*** Supplied text

Crunching the Numbers: Live Streaming
If you or a loved one is trying to become the next big streaming sensation, you’ll need to make sure your Internet setup is in tip-top shape. Your downloading minimums should be around 4 Mbps, but when it comes to casting your own streams on the Internet, you need to make sure your upload speeds are up to snuff as well. The higher quality video you’re looking to stream, the more your upload speeds should handle. For example, if you’re trying to stream a video that has a resolution of 720p and is running at 30 fps, you should have upload speeds of about 2.5 to 4 Mbps. Trying to do the same thing at 60 fps will require minimums of between 3.5 to 5 Mbps. A 1080p video running at 60 fps should be running on a connection with upload speeds of 4.5 to 6 Mbps.
Dealing with Dead Spots and Internet Security
Sometimes, no matter how perfectly you place your router, you end up with wireless dead spots. Consider setting up a mesh WiFi network. This means having the main router connected to the modem, and setting up satellite WiFi nodes that can help spread your WiFi coverage throughout the home. Xfinity makes this possible with their xFi Pods, which can be placed in an electrical outlet and are extremely easy to install through the xFi app. A set of three xFi Pods should help in multiple-story homes with three to four bedrooms, and two sets — six xFi Pods — ought to keep homes with five or more bedrooms covered.

******

Activities:
1 > List each video resolution and frame rate that the home Internet text pairs with an upload speed, along with the speed range it gives for each.
2 > Copy out the words of the home Internet text starting at "Dealing with Dead" and ending at "more bedrooms covered.".
The listing plays no part in this work.

*** Entries shown

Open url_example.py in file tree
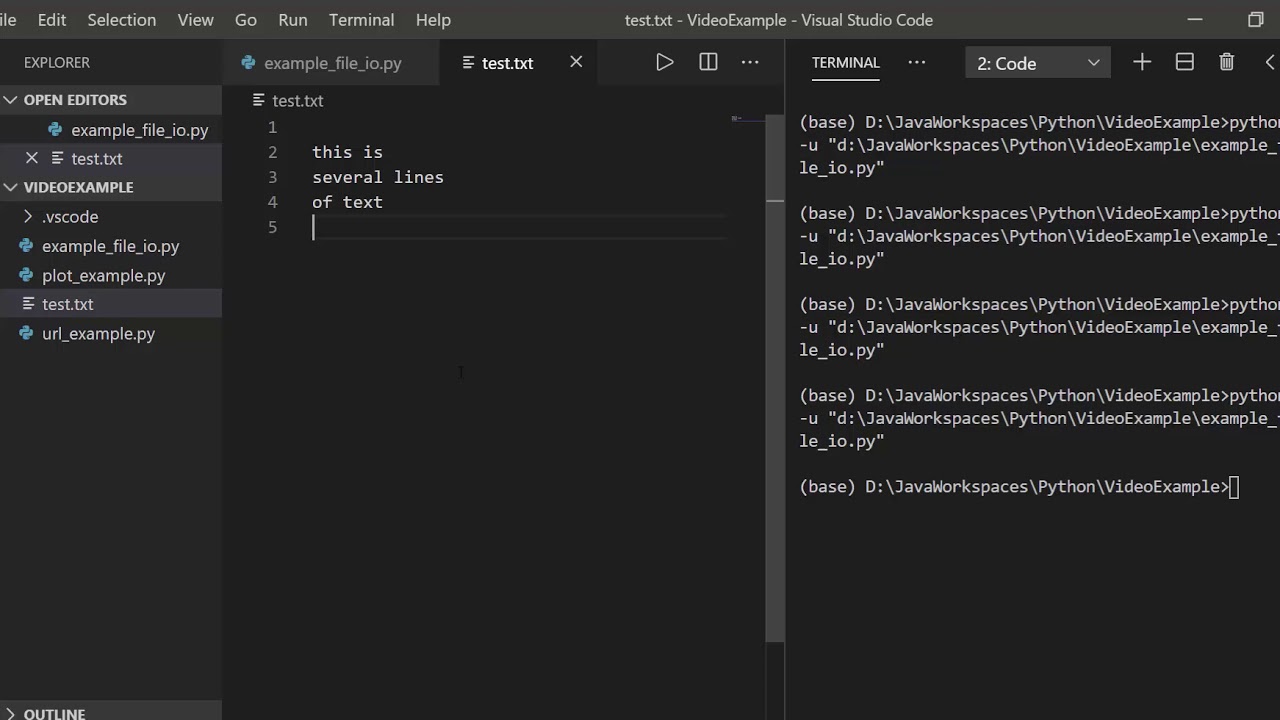Image resolution: width=1280 pixels, height=720 pixels. tap(98, 334)
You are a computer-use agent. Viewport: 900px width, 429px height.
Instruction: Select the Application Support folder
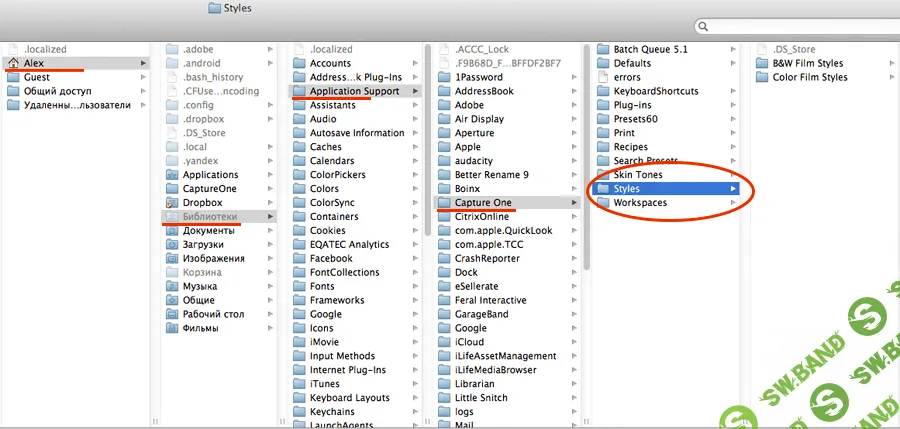354,91
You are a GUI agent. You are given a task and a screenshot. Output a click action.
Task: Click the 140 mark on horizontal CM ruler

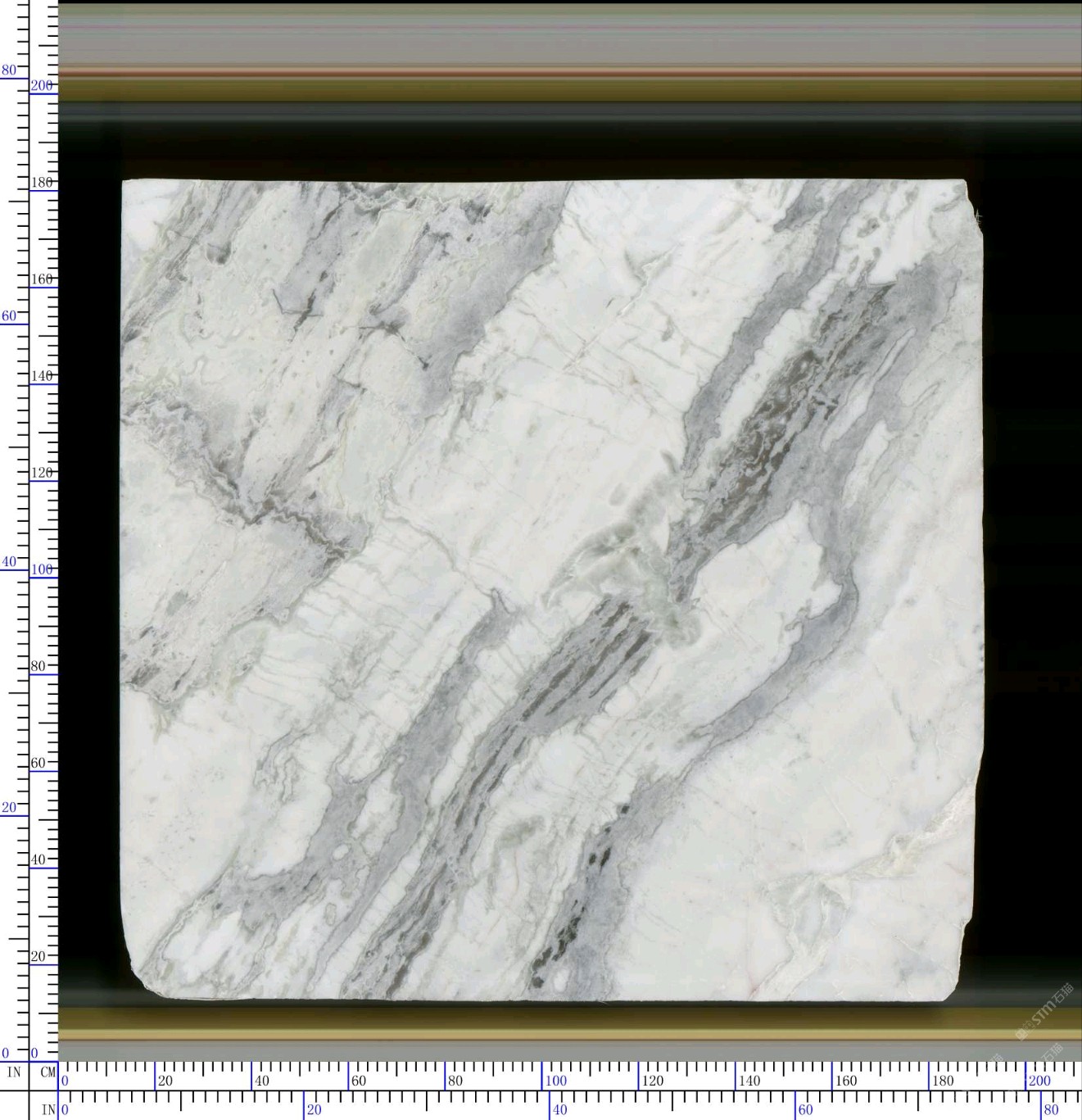click(x=749, y=1080)
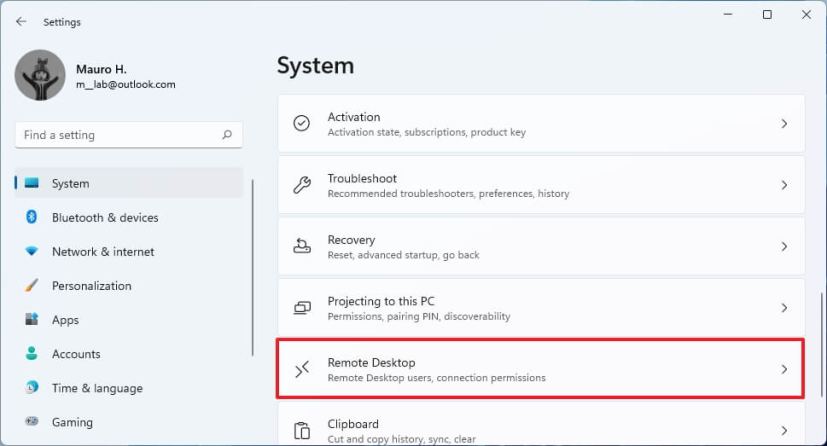This screenshot has height=446, width=827.
Task: Click the Activation checkmark icon
Action: click(302, 124)
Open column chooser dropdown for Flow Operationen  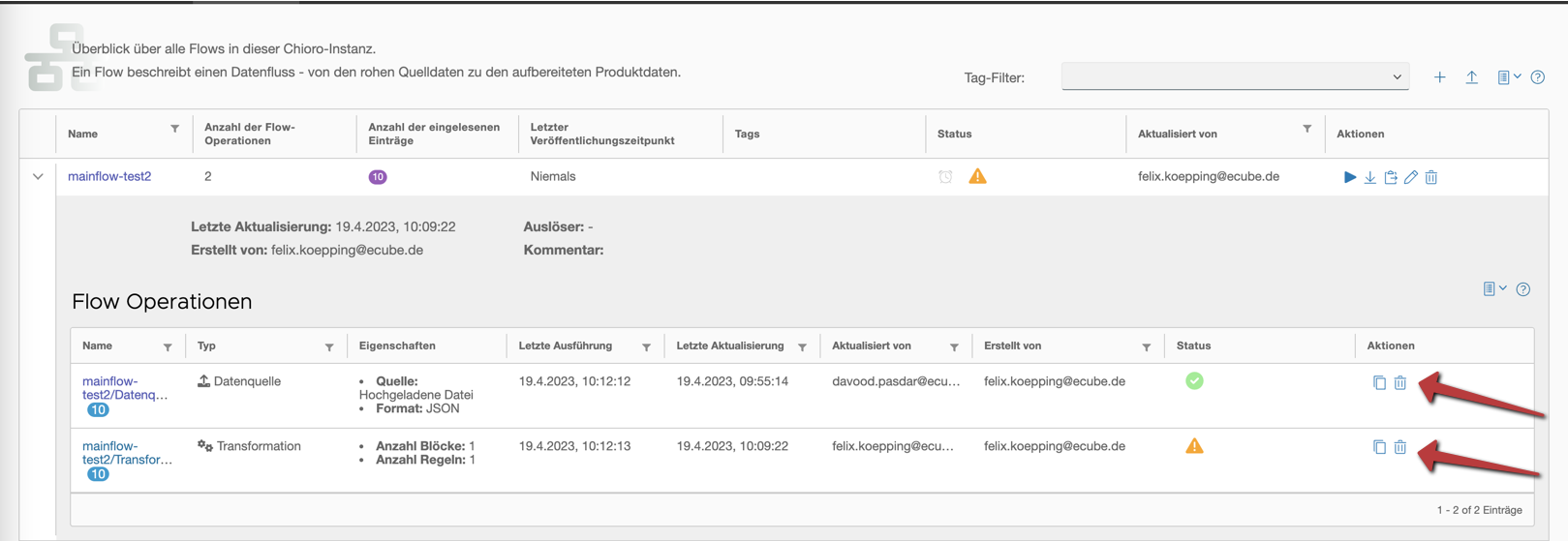(x=1494, y=289)
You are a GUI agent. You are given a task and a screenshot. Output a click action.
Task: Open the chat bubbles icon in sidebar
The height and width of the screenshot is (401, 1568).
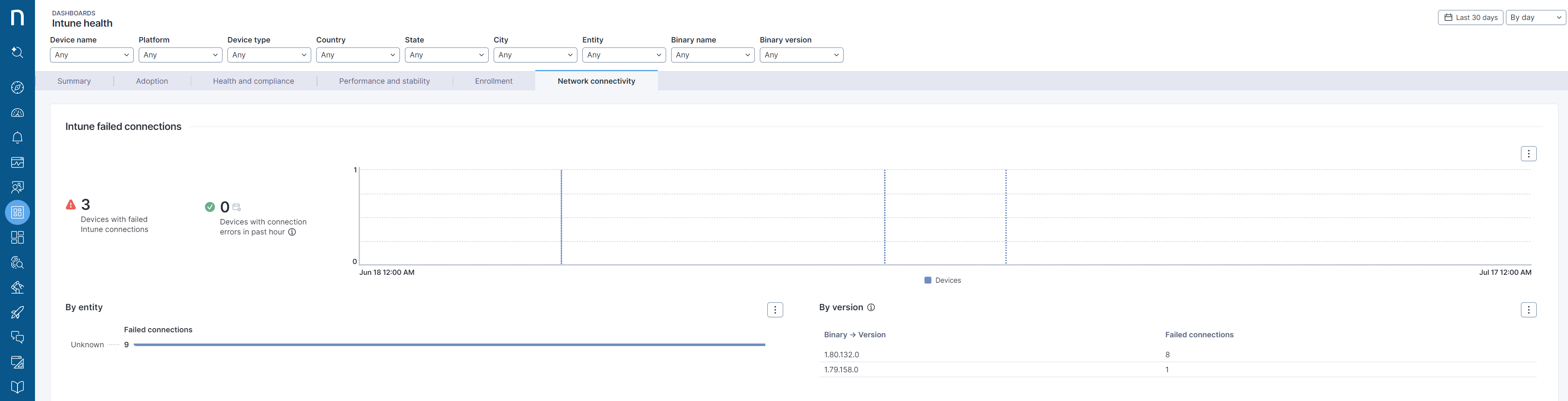click(x=17, y=337)
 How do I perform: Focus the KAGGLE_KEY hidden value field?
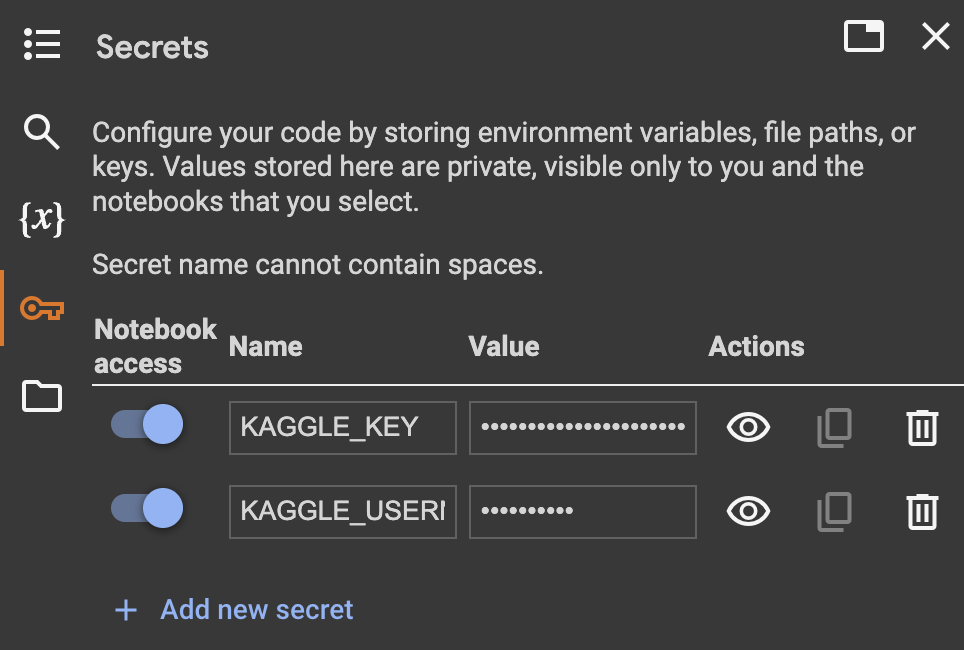click(x=583, y=428)
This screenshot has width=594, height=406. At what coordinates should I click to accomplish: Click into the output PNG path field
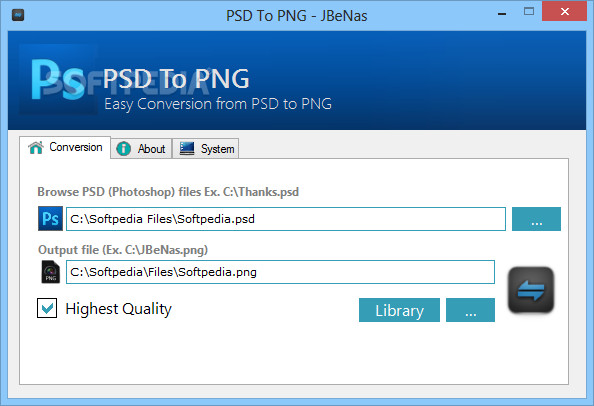pos(280,272)
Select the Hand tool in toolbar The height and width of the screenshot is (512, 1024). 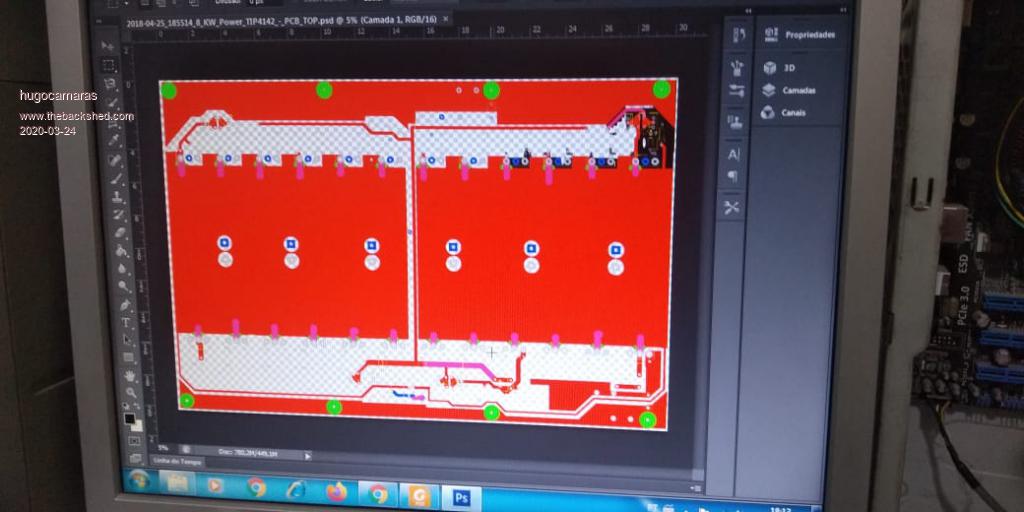[130, 374]
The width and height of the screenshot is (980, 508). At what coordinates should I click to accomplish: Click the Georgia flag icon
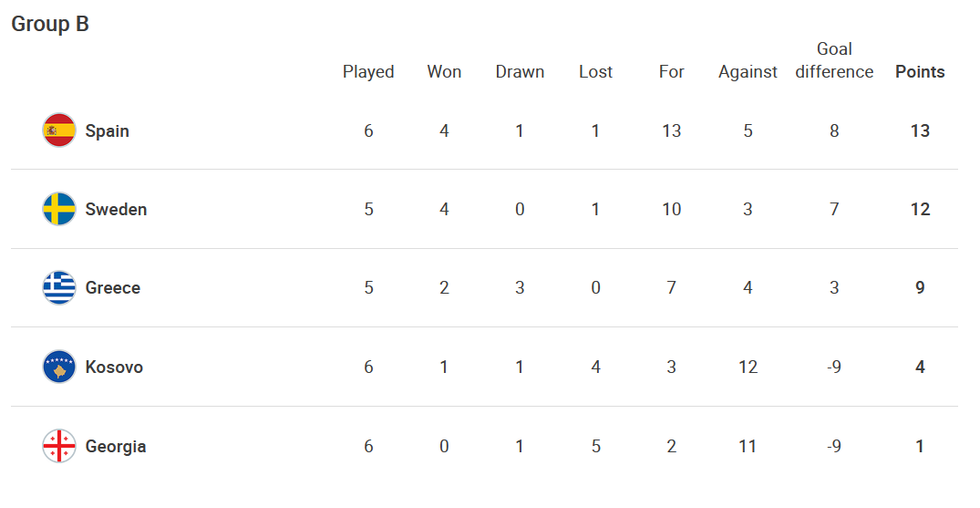(x=59, y=446)
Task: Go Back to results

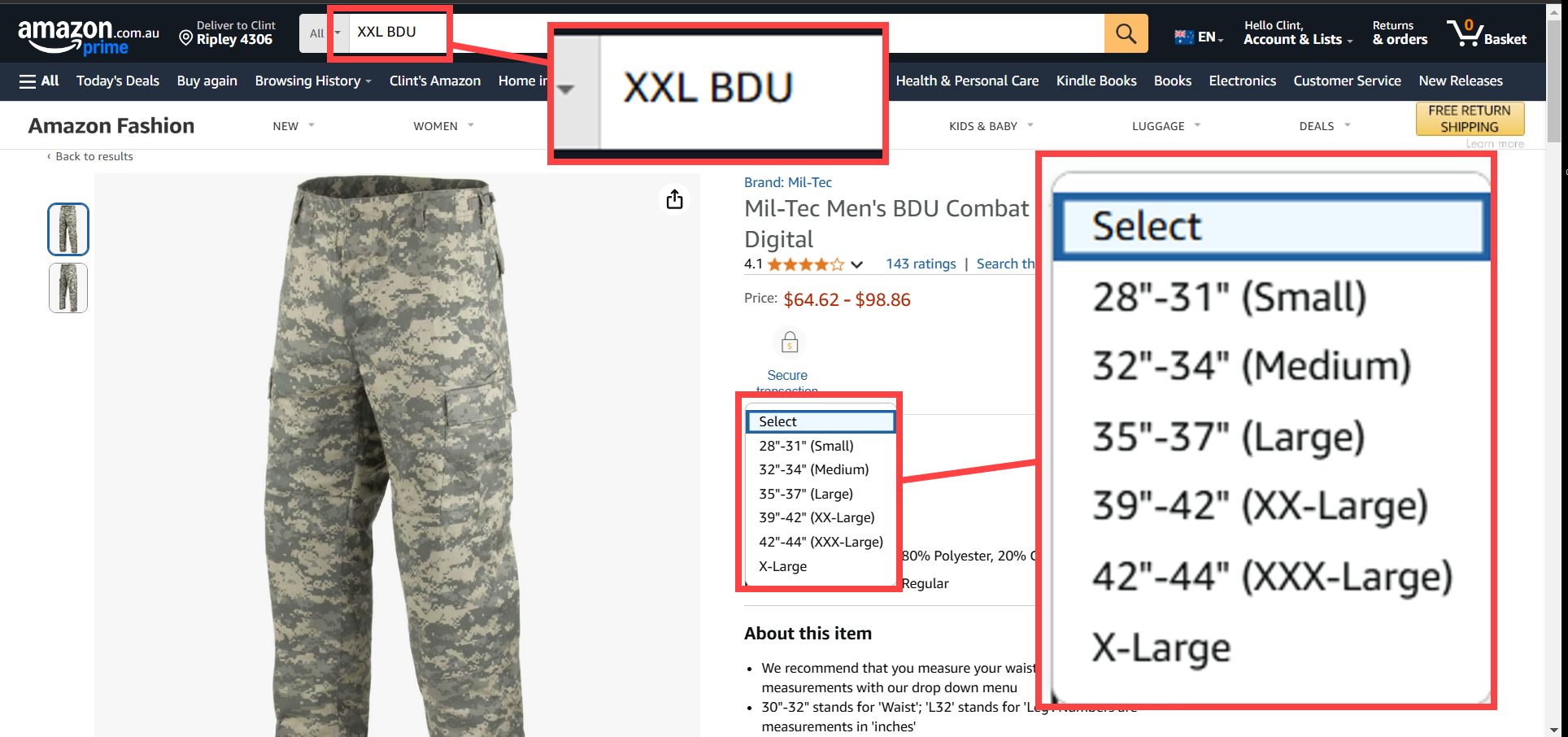Action: [90, 156]
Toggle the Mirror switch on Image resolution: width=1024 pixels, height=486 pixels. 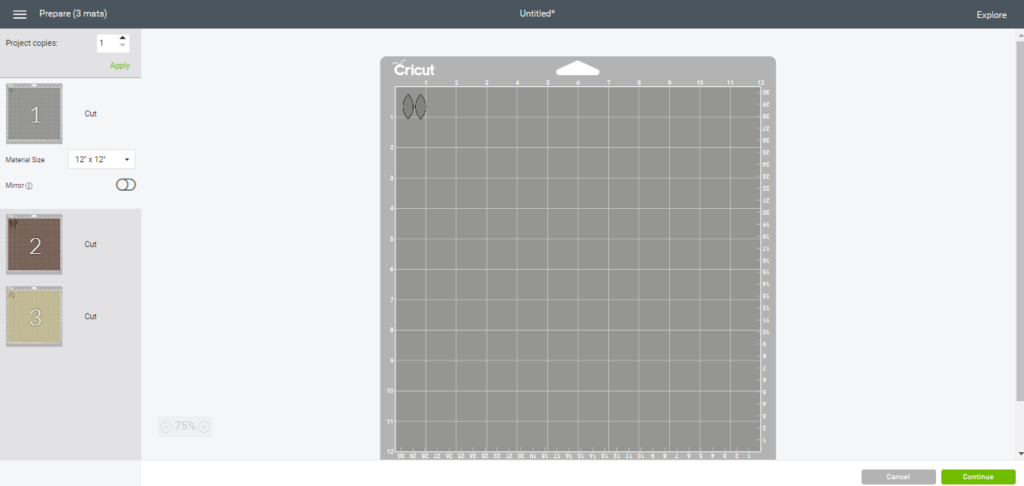(x=126, y=185)
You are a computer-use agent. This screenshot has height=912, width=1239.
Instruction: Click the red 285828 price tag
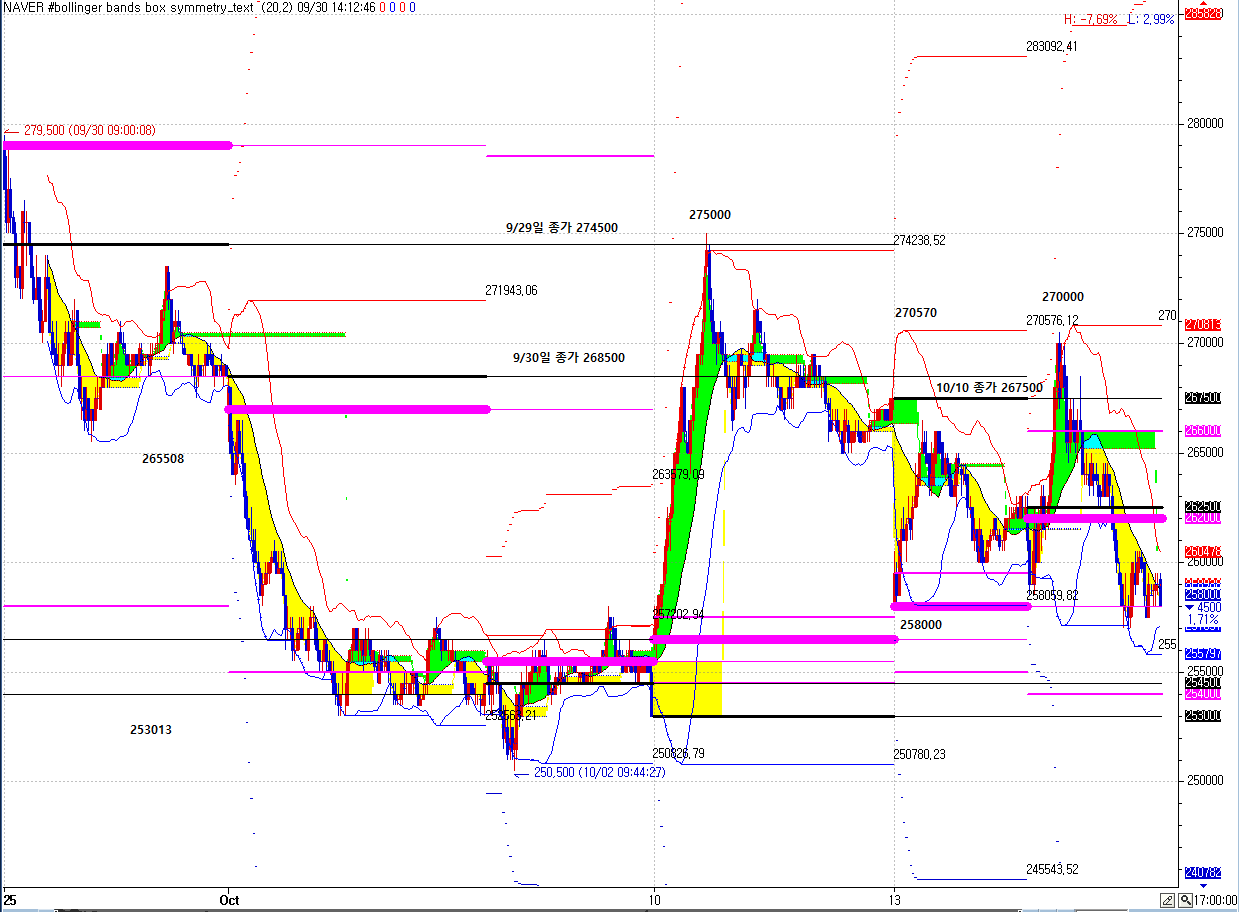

******

Solutions to the exercise:
1 >
- 720p at 30 fps: about 2.5 to 4 Mbps
- 720p at 60 fps: between 3.5 and 5 Mbps
- 1080p at 60 fps: 4.5 to 6 Mbps

2 >
Dealing with Dead Spots and Internet Security
Sometimes, no matter how perfectly you place your router, you end up with wireless dead spots. Consider setting up a mesh WiFi network. This means having the main router connected to the modem, and setting up satellite WiFi nodes that can help spread your WiFi coverage throughout the home. Xfinity makes this possible with their xFi Pods, which can be placed in an electrical outlet and are extremely easy to install through the xFi app. A set of three xFi Pods should help in multiple-story homes with three to four bedrooms, and two sets — six xFi Pods — ought to keep homes with five or more bedrooms covered.